Like everything else, the future in printing is on-demand.

4 Dec

iTunes gives me music in the luxury of my home (not to mention in a manner where I can pick and choose individual songs). Netflix, any digital cable company and many online suitors let me watch TV on my own schedule with virtually any individual episode (and often any individual scene) that I want able to be called up in secconds.  So if audio and video can do it, why was I so shocked when Prof. Taylor presented her hypothesis that print can do it through bookstores becomiug printing stores in the next few years?

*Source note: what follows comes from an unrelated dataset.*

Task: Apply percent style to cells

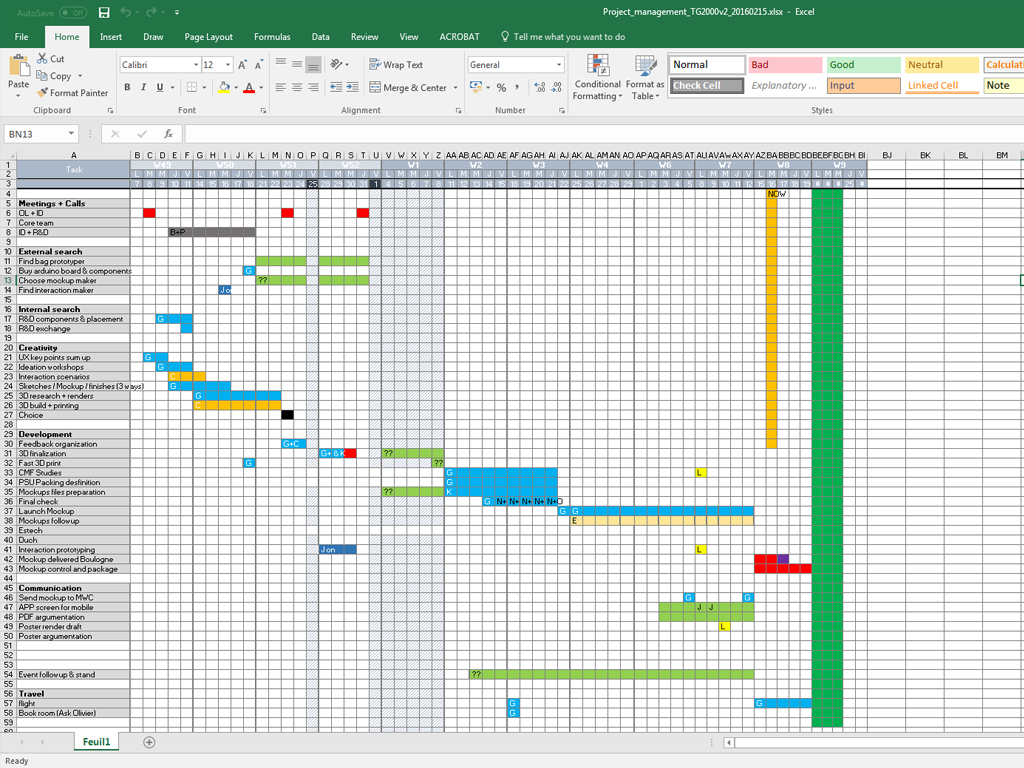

The idea makes so much sense that it hurts to think why it isn’t implemented yet.  Bookstores take on an overhead cost initially (the printer and related equipmented) but in turn can order less books and reduce the amount of unsold merchandise in store. They can charge slightly higher fees for the printed product because now a service/labor charge is warranted and they never need to deny a sale due to “out of stock” since a digital library can be limitless.

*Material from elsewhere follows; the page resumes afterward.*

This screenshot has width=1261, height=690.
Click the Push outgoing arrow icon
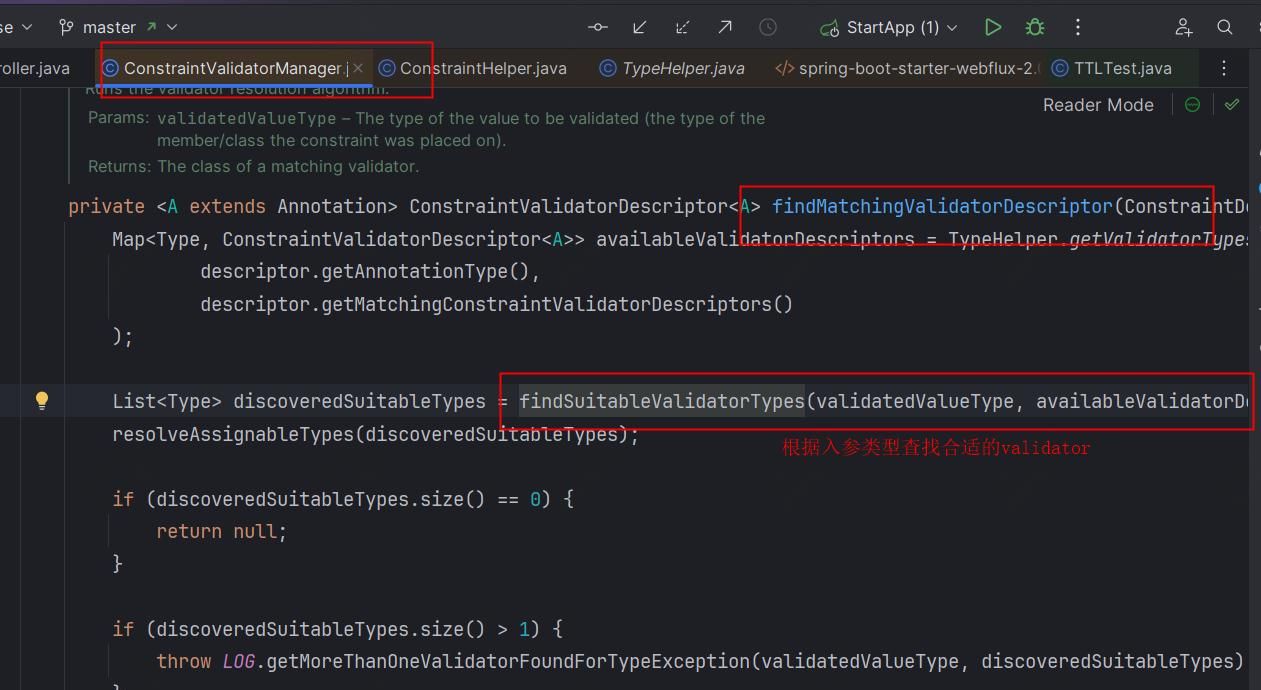[725, 27]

Publishing companies seems to suffer a bit more since this system can really empower a self-publisher (though I know major publishers have relationships with major retail bookstores that can be sustained in this hypothetical environment). Publishers would no longer get mass sales of books to retailers but selling digital rights and providing digital distribution avenues to authors seems viable.

In the end, it’ll mean trading in huge book sales for the ability to have whatever I want, whenever I want it. It’s the plan for media in the 21st century, no matter what content type.


One Response to “Like everything else, the future in printing is on-demand.”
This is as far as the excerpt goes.